Figure 1. On the left, the four symbols used in the second round. On the right, the masked guards and unmasked contestants. 

 

While the form of this playground mimics the gerontocratic sandbox, its symbolic content draws from one of the most powerful art-forms which has resisted plutofascism, namely videogames. The triangle and circle displayed on the wall are clear allusions to the two of the four symbols embossed on four of the buttons of Sony’s Playstation videogame controllers, which display a triangle, a circle, an X and a square. The star alludes to one of the most prominent symbols of Nintendo’s Supermario franchise, namely the collectible Power Stars which grant power-ups and other bonuses to players. Last but not least, the umbrella is an unmistakable reference to Capcom’s blockbuster Resident Evil horror-survival franchise, wherein players battle against the fictional Umbrella Corporation, which unleashes horrifying genetically engineered viruses on the world.5

 

The Squid Game also borrows heavily from the toolkit of videogame user interfaces, which carefully craft their player controls and customization options to mesh with the overall aesthetic style of the game-world. One of the clearest examples of this is the arresting visual design of the staircase connecting the player dormitory to the various contest rooms, best described as the neon pastel update of M.C. Escher’s iconic print Relativity (1953).

 

Figure 2 below reproduces two shots of this staircase. The shot in the left panel employs a fisheye lens to generate the feeling of an unnerving proximity with the masked guards trudging to their stations, while the one in the right panel employs an overhead camera to generate the feeling of an equally unnerving distance from the unmasked contestants on their way to certain death:

 

Figure 2. The Squid Game’s staircase of doom. 

 

The brilliance of this set design may help to explain why the single greatest narrative strength of The Squid Game – its capacity to showcase the imperial masculinity of plutofascism as a sandbox of doom – is also its single most profound weakness. The root cause of the problem is that the series focuses on the contradictions of a specifically South Korean imperial masculinity. 

 

Readers with some familiarity with Korean history may object that Korea was never an official imperialist power in its own right, but waged constant defensive struggles for autonomy against neighboring empires for hundreds of years.6  This is true, but overlooks the fact that imperial masculinity was never just an ideology of conquest. It was also a set of mindsets, norms and dispositions internalized over decades and sometimes centuries of colonial rule by every colonized people.7

 

South Korea was no exception to this rule. After sixty years of overt colonization by the Japanese empire (1895-1945),postcolonial Korea split into two polities dominated by competing sub-imperial masculinities, the Kim dynasty of the north and the Rhee regime of the south. The two Koreas waged a bloody but inconclusive war between 1950 and 1953, the first of the proxy wars of the Cold War era. Following the armistice of 1953, South Korea’s citizens struggled for thirty-four years against a series of brutal dictatorships until the nineteen-day June Democratic Struggle ushered in the triumph of electoral democracy in 1987.9

 

But whereas most newly independent polities languished in the global periphery or the lower ranks of the semi-periphery, South Korea rose from the ashes of the civil war to become a successful exporter of consumer goods in the 1980s and 1990s, and high technology and mass media in the 2000s and 2010s. This industrial success came at the price of intense psychological pressure and cultural alienation, as South Korea rocketed in three decades from rural feudalism to urban capitalism.

_ _ _ _ _

■ WORK INSTRUCTION 1
Decide whether each statement agrees with the Squid Game essay: (a) the star on the wall alludes to Nintendo's Power Stars, (b) the left panel of Figure 2 uses an overhead camera, and (c) the June Democratic Struggle lasted nineteen days. Answer yes or no for each, quoting the essay's deciding words.
■ WORK INSTRUCTION 2
Carry on the Squid Game essay from its last sentence.
The records after this essay are not needed.

_ _ _ _ _

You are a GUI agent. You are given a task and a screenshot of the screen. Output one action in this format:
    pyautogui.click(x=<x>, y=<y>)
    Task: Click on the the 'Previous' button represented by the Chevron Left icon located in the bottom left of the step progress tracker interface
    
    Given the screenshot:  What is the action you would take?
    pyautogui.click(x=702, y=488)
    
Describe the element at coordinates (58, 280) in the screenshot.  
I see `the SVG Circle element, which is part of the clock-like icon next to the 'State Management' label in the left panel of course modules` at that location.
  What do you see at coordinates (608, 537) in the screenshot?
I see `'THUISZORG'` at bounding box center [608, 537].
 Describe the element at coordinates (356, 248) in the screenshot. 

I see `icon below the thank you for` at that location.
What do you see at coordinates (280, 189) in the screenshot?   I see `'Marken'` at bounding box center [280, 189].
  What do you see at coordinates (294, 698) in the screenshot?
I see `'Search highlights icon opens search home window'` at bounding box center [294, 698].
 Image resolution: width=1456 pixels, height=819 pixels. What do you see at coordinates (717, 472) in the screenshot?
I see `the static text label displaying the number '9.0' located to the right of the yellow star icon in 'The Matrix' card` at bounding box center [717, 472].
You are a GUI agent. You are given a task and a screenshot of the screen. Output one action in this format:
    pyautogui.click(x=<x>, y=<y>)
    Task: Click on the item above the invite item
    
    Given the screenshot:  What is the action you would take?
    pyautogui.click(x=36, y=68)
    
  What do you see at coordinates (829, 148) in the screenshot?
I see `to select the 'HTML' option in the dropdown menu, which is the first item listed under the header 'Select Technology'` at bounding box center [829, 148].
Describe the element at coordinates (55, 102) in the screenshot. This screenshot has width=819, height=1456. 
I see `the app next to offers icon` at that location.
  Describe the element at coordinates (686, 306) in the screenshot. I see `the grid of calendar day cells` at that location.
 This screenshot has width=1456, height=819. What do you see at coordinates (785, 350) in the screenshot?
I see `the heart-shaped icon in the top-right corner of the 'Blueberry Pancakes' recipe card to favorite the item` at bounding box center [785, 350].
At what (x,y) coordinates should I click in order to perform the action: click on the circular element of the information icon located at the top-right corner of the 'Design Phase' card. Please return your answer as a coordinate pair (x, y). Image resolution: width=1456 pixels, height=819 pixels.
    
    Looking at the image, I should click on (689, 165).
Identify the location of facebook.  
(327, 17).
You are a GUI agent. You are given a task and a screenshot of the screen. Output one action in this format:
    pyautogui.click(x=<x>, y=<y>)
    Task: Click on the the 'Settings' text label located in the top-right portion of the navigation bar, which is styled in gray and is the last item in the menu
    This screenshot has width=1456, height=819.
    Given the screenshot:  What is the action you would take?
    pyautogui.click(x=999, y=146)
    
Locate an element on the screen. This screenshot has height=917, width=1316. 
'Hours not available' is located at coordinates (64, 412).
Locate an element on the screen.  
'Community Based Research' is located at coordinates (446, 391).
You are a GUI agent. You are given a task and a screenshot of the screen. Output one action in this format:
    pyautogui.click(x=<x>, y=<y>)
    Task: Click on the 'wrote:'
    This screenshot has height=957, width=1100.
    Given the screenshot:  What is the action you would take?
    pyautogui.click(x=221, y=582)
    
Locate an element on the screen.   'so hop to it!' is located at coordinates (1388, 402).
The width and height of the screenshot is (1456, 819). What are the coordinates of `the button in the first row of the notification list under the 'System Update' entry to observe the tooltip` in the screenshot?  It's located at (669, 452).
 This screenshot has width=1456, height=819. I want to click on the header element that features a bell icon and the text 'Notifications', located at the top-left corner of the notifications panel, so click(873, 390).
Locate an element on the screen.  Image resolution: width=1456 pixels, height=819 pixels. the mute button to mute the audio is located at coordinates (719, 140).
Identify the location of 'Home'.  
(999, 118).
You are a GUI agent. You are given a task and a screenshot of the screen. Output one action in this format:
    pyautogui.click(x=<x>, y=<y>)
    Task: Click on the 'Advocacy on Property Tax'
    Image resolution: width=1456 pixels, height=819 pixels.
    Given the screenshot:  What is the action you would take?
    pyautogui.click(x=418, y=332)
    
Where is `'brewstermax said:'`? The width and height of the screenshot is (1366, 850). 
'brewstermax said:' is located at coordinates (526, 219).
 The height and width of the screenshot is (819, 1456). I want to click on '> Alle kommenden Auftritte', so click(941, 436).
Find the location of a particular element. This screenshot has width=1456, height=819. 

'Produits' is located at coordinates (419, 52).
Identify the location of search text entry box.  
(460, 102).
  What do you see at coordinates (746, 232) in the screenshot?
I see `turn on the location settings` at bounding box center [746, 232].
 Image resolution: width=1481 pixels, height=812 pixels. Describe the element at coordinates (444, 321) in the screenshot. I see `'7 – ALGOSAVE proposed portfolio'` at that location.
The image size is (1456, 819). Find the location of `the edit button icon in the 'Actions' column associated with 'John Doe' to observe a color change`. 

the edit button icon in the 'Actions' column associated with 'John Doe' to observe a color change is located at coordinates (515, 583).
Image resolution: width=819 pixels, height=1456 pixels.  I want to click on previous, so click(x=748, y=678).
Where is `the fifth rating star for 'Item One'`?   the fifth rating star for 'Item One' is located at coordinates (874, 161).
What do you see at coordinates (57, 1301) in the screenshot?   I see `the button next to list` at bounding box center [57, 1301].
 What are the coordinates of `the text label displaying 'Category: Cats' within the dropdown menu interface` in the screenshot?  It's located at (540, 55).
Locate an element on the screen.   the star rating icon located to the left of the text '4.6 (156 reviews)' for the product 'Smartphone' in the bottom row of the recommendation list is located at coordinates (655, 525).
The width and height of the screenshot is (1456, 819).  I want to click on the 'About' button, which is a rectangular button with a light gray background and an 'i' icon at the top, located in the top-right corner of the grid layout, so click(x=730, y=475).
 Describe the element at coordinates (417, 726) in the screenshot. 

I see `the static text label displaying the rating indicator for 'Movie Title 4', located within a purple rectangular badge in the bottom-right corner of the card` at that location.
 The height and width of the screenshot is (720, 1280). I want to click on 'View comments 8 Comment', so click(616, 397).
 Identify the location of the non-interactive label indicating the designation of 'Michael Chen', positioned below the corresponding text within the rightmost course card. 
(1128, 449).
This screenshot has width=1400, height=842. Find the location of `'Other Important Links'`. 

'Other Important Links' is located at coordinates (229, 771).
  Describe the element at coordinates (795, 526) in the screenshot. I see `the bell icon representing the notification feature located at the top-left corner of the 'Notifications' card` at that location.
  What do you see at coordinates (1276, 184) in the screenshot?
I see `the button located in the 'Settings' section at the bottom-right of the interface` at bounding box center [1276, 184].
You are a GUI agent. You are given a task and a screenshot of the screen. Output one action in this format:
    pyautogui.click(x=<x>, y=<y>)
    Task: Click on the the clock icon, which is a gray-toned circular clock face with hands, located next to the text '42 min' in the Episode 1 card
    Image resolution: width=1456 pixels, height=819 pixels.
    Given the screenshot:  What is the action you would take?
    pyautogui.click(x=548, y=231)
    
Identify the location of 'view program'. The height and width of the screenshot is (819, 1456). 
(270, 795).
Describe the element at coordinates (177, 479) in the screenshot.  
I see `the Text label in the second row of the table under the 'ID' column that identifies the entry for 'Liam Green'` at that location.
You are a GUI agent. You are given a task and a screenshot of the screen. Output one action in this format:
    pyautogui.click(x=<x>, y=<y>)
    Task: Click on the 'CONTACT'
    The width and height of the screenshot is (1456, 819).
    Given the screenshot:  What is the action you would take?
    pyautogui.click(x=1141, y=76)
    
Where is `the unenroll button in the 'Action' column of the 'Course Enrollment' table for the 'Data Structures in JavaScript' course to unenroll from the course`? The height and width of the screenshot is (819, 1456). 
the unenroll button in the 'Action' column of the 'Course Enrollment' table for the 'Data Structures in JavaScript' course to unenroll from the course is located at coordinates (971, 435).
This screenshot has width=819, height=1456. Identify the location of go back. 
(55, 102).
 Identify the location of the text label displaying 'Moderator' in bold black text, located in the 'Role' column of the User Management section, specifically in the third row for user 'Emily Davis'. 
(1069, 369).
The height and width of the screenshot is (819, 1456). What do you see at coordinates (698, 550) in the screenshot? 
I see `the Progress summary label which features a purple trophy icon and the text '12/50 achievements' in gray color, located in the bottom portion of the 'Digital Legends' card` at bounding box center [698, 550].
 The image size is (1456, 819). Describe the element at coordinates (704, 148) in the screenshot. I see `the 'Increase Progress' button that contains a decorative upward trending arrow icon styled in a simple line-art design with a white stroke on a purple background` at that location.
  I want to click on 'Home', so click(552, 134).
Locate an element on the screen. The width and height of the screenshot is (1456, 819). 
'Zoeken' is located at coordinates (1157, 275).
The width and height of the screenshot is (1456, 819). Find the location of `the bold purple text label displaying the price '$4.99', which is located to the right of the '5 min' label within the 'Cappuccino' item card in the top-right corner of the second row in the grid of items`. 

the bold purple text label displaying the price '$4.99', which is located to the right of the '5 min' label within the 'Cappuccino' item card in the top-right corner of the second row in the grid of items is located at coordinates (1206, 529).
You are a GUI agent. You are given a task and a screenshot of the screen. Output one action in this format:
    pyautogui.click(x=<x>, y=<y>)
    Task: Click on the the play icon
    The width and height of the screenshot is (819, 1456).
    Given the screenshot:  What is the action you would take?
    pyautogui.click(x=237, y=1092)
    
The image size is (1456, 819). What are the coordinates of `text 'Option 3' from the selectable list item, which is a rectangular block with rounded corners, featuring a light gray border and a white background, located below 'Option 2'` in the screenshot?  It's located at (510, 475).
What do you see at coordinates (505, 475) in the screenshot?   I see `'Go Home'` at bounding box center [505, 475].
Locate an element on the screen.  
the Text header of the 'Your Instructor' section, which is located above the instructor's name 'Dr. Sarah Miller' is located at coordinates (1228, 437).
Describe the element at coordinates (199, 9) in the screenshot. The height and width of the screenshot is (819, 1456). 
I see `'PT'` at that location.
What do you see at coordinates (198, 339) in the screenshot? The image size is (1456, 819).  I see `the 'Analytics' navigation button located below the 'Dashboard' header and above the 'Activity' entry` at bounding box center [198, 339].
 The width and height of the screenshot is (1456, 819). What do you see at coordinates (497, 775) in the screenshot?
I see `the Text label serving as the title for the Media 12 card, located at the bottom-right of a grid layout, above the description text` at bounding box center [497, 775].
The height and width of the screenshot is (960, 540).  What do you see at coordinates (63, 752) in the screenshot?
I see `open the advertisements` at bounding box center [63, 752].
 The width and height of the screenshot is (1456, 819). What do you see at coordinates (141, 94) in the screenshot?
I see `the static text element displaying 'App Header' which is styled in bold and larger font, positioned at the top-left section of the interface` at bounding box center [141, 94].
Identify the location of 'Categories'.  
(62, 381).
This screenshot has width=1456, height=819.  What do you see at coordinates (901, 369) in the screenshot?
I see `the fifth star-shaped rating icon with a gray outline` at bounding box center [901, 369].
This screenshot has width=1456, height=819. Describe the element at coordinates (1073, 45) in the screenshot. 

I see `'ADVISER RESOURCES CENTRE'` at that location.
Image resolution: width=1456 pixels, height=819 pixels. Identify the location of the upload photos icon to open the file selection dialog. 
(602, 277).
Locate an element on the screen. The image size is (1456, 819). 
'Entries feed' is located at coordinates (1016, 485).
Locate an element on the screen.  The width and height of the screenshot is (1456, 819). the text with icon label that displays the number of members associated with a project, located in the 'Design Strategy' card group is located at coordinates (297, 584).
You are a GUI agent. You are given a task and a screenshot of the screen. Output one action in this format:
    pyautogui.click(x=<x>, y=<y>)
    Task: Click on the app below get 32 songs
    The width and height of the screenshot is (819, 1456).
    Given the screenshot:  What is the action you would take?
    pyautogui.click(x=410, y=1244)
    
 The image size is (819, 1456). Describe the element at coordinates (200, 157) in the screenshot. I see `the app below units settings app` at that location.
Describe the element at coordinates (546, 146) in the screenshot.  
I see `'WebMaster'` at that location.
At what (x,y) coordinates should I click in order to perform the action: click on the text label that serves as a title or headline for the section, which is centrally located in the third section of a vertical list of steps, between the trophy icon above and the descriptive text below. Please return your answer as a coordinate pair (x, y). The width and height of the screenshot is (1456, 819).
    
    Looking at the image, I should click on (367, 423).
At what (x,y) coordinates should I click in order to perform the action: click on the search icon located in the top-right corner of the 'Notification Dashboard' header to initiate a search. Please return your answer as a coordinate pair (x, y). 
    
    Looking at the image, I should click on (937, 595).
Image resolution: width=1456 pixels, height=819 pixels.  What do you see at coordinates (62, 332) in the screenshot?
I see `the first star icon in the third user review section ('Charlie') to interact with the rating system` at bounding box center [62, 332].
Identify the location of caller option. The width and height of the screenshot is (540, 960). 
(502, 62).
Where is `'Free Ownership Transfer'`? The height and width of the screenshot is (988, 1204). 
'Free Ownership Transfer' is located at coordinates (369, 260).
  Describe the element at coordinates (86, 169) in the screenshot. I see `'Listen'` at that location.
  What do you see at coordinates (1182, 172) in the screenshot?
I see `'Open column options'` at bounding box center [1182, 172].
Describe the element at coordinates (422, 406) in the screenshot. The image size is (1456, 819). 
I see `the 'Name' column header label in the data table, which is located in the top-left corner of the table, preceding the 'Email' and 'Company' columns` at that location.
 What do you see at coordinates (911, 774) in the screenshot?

_ _ _ _ _

■ ANSWER AREA 1
(a) Yes: "The star alludes to one of the most prominent symbols of Nintendo’s Supermario franchise, namely the collectible Power Stars"
(b) No: "The shot in the left panel employs a fisheye lens"
(c) Yes: "the nineteen-day June Democratic Struggle ushered in the triumph of electoral democracy in 1987"

■ ANSWER AREA 2
While Korean firms such as Samsung, LG and Hyundai produce world-class smartphones, laptops and electric automobiles, its workers routinely suffer from despotic shopfloor management and excessive working hours, and its citizens struggle against semi-feudal family hierarchies and a drastically underfunded welfare state. Jean Kim has insightfully summarized the ways The Squid Game integrated almost every major social contradictions of contemporary South Korea into its storyline: 

 

…It [South Korea] rose from an impoverished country in ashes to a global economic and entertainment powerhouse in little more than 30 years.

 

Yet South Korea is also an ancient, 5,000-year-old culture with deeply embedded social roots based on Confucian (and patriarchal) hierarchy. The country was isolated from the Western world for many centuries and accordingly nicknamed the Hermit Kingdom. The sudden superimposition of contemporary influences on the old underbelly of Korean culture has led to the confusion and angst highlighted in many of their recent works of film and literature. Although South Korea’s economic success has led to some waves of incoming immigration (represented in part by the touching Squid Game character Ali), the nation largely remains one provincially monocultural family crowded within half a peninsula and living mainly in high-rise buildings. With the advent of a stunning megarich class and, in equal measure, an exploited and indebted working class, all living on top of one another, both human ambition and embittered resentment cannot help but build. South Korea does not have the geographical size of the United States, where the rich have the space to hide in cloistered luxury, and the masses can be more easily fooled or distracted with a steady diet of propaganda.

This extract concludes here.